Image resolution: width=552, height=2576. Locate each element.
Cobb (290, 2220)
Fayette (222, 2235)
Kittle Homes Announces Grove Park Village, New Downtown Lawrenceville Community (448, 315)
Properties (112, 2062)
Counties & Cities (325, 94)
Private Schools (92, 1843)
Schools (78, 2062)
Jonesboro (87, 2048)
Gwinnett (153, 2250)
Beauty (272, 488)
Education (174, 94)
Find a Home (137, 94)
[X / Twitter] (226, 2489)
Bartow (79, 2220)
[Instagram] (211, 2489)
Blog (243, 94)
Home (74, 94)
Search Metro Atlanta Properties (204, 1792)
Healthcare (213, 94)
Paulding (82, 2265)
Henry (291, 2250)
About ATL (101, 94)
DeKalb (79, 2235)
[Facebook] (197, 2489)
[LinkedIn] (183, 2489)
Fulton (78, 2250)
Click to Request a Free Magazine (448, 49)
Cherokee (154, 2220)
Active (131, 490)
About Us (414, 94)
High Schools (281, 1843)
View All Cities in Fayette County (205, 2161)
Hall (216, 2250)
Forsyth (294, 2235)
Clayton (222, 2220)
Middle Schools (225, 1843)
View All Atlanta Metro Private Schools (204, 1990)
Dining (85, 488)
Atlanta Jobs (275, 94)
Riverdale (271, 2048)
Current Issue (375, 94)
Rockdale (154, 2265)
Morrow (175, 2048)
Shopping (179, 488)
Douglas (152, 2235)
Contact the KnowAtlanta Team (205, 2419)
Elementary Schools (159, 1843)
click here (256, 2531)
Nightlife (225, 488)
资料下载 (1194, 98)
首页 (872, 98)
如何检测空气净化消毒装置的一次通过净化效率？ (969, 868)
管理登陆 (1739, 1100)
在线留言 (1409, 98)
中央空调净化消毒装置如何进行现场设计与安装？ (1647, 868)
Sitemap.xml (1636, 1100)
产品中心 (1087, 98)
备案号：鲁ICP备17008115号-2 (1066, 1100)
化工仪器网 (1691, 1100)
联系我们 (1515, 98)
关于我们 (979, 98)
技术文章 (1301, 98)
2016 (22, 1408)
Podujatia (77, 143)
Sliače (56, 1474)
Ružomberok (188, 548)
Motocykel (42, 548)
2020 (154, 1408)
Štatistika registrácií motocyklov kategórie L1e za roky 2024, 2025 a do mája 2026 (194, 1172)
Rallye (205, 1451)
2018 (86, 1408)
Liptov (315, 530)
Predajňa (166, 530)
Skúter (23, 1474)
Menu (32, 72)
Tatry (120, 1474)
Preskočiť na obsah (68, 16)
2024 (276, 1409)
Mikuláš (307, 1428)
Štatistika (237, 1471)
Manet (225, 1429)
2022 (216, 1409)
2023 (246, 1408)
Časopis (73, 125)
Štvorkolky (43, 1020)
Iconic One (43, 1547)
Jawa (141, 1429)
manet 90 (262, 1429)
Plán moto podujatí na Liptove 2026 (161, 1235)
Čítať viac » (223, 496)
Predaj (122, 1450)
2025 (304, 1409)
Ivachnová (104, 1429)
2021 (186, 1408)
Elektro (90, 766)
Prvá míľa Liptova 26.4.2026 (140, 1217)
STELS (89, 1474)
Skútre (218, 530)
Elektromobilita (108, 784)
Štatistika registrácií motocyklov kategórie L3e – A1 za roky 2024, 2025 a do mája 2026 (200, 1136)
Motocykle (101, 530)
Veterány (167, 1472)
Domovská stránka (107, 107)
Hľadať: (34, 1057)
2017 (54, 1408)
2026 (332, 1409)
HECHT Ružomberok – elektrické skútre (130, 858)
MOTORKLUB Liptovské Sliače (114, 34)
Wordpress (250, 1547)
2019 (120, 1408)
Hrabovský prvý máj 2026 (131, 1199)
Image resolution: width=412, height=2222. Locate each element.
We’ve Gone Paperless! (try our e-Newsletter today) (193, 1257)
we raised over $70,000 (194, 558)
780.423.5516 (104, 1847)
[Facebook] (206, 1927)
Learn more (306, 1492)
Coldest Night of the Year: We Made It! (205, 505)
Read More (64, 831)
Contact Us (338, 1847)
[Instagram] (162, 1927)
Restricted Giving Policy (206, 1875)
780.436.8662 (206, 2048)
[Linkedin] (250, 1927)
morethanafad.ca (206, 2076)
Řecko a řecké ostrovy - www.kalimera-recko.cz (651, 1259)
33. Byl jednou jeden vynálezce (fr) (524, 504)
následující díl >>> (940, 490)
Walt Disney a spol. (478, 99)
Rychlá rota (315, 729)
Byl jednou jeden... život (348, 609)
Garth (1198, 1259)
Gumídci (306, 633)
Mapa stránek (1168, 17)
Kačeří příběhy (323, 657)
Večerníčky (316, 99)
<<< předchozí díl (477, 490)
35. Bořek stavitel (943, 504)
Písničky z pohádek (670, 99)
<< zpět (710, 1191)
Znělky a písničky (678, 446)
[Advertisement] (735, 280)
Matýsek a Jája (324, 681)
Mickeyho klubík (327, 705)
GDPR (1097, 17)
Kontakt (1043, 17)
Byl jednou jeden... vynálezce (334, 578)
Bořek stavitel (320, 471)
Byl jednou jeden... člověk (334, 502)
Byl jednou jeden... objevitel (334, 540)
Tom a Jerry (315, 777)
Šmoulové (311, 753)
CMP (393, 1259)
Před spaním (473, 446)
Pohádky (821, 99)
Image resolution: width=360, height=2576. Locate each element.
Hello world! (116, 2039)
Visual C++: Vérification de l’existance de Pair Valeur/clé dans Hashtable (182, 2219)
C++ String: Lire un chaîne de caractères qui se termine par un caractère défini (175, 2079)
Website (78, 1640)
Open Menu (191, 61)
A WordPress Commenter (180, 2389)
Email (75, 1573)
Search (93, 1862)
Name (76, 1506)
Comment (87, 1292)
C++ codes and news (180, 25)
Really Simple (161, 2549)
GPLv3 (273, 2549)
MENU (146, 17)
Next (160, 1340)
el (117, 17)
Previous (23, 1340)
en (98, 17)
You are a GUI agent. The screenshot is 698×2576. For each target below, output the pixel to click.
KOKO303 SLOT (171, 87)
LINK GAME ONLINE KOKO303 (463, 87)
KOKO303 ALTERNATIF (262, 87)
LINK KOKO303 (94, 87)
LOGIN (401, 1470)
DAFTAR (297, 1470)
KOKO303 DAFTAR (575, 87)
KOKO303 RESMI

### Exercise directions
Print the whole listing once more, exactly as it stands.

### Solution for this exercise
Image resolution: width=552, height=2576. Locate each element.
Cobb (290, 2220)
Fayette (222, 2235)
Kittle Homes Announces Grove Park Village, New Downtown Lawrenceville Community (448, 315)
Properties (112, 2062)
Counties & Cities (325, 94)
Private Schools (92, 1843)
Schools (78, 2062)
Jonesboro (87, 2048)
Gwinnett (153, 2250)
Beauty (272, 488)
Education (174, 94)
Find a Home (137, 94)
[X / Twitter] (226, 2489)
Bartow (79, 2220)
[Instagram] (211, 2489)
Blog (243, 94)
Home (74, 94)
Search Metro Atlanta Properties (204, 1792)
Healthcare (213, 94)
Paulding (82, 2265)
Henry (291, 2250)
About ATL (101, 94)
DeKalb (79, 2235)
[Facebook] (197, 2489)
[LinkedIn] (183, 2489)
Fulton (78, 2250)
Click to Request a Free Magazine (448, 49)
Cherokee (154, 2220)
Active (131, 490)
About Us (414, 94)
High Schools (281, 1843)
View All Cities in Fayette County (205, 2161)
Hall (216, 2250)
Forsyth (294, 2235)
Clayton (222, 2220)
Middle Schools (225, 1843)
View All Atlanta Metro Private Schools (204, 1990)
Dining (85, 488)
Atlanta Jobs (275, 94)
Riverdale (271, 2048)
Current Issue (375, 94)
Rockdale (154, 2265)
Morrow (175, 2048)
Shopping (179, 488)
Douglas (152, 2235)
Contact the KnowAtlanta Team (205, 2419)
Elementary Schools (159, 1843)
click here (256, 2531)
Nightlife (225, 488)
资料下载 (1194, 98)
首页 (872, 98)
如何检测空气净化消毒装置的一次通过净化效率？ (969, 868)
管理登陆 (1739, 1100)
在线留言 (1409, 98)
中央空调净化消毒装置如何进行现场设计与安装？ (1647, 868)
Sitemap.xml (1636, 1100)
产品中心 (1087, 98)
备案号：鲁ICP备17008115号-2 (1066, 1100)
化工仪器网 (1691, 1100)
联系我们 (1515, 98)
关于我们 (979, 98)
技术文章 (1301, 98)
2016 (22, 1408)
Podujatia (77, 143)
Sliače (56, 1474)
Ružomberok (188, 548)
Motocykel (42, 548)
2020 (154, 1408)
Štatistika registrácií motocyklov kategórie L1e za roky 2024, 2025 a do mája 2026 (194, 1172)
Rallye (205, 1451)
2018 (86, 1408)
Liptov (315, 530)
Predajňa (166, 530)
Skúter (23, 1474)
Menu (32, 72)
Tatry (120, 1474)
Preskočiť na obsah (68, 16)
2024 (276, 1409)
Mikuláš (307, 1428)
Štatistika (237, 1471)
Manet (225, 1429)
2022 (216, 1409)
2023 (246, 1408)
Časopis (73, 125)
Štvorkolky (43, 1020)
Iconic One (43, 1547)
Jawa (141, 1429)
manet 90 (262, 1429)
Plán moto podujatí na Liptove 2026 (161, 1235)
Čítať viac » (223, 496)
Predaj (122, 1450)
2025 (304, 1409)
Ivachnová (104, 1429)
2021 (186, 1408)
Elektro (90, 766)
Prvá míľa Liptova 26.4.2026 (140, 1217)
STELS (89, 1474)
Skútre (218, 530)
Elektromobilita (108, 784)
Štatistika registrácií motocyklov kategórie L3e – A1 za roky 2024, 2025 a do mája 2026 (200, 1136)
Motocykle (101, 530)
Veterány (167, 1472)
Domovská stránka (107, 107)
Hľadať: (34, 1057)
2017 (54, 1408)
2026 (332, 1409)
HECHT Ružomberok – elektrické skútre (130, 858)
MOTORKLUB Liptovské Sliače (114, 34)
Wordpress (250, 1547)
2019 (120, 1408)
Hrabovský prvý máj 2026 (131, 1199)
Image resolution: width=412, height=2222. Locate each element.
We’ve Gone Paperless! (try our e-Newsletter today) (193, 1257)
we raised over $70,000 (194, 558)
780.423.5516 (104, 1847)
[Facebook] (206, 1927)
Learn more (306, 1492)
Coldest Night of the Year: We Made It! (205, 505)
Read More (64, 831)
Contact Us (338, 1847)
[Instagram] (162, 1927)
Restricted Giving Policy (206, 1875)
780.436.8662 (206, 2048)
[Linkedin] (250, 1927)
morethanafad.ca (206, 2076)
Řecko a řecké ostrovy - www.kalimera-recko.cz (651, 1259)
33. Byl jednou jeden vynálezce (fr) (524, 504)
následující díl >>> (940, 490)
Walt Disney a spol. (478, 99)
Rychlá rota (315, 729)
Byl jednou jeden... život (348, 609)
Garth (1198, 1259)
Gumídci (306, 633)
Mapa stránek (1168, 17)
Kačeří příběhy (323, 657)
Večerníčky (316, 99)
<<< předchozí díl (477, 490)
35. Bořek stavitel (943, 504)
Písničky z pohádek (670, 99)
<< zpět (710, 1191)
Znělky a písničky (678, 446)
[Advertisement] (735, 280)
Matýsek a Jája (324, 681)
Mickeyho klubík (327, 705)
GDPR (1097, 17)
Kontakt (1043, 17)
Byl jednou jeden... vynálezce (334, 578)
Bořek stavitel (320, 471)
Byl jednou jeden... člověk (334, 502)
Byl jednou jeden... objevitel (334, 540)
Tom a Jerry (315, 777)
Šmoulové (311, 753)
CMP (393, 1259)
Před spaním (473, 446)
Pohádky (821, 99)
Image resolution: width=360, height=2576. Locate each element.
Hello world! (116, 2039)
Visual C++: Vérification de l’existance de Pair Valeur/clé dans Hashtable (182, 2219)
C++ String: Lire un chaîne de caractères qui se termine par un caractère défini (175, 2079)
Website (78, 1640)
Open Menu (191, 61)
A WordPress Commenter (180, 2389)
Email (75, 1573)
Search (93, 1862)
Name (76, 1506)
Comment (87, 1292)
C++ codes and news (180, 25)
Really Simple (161, 2549)
GPLv3 (273, 2549)
MENU (146, 17)
Next (160, 1340)
el (117, 17)
Previous (23, 1340)
en (98, 17)
You are a GUI agent. The screenshot is 698×2576. For each target below, output the pixel to click.
KOKO303 SLOT (171, 87)
LINK GAME ONLINE KOKO303 (463, 87)
KOKO303 ALTERNATIF (262, 87)
LINK KOKO303 (94, 87)
LOGIN (401, 1470)
DAFTAR (297, 1470)
KOKO303 DAFTAR (575, 87)
KOKO303 RESMI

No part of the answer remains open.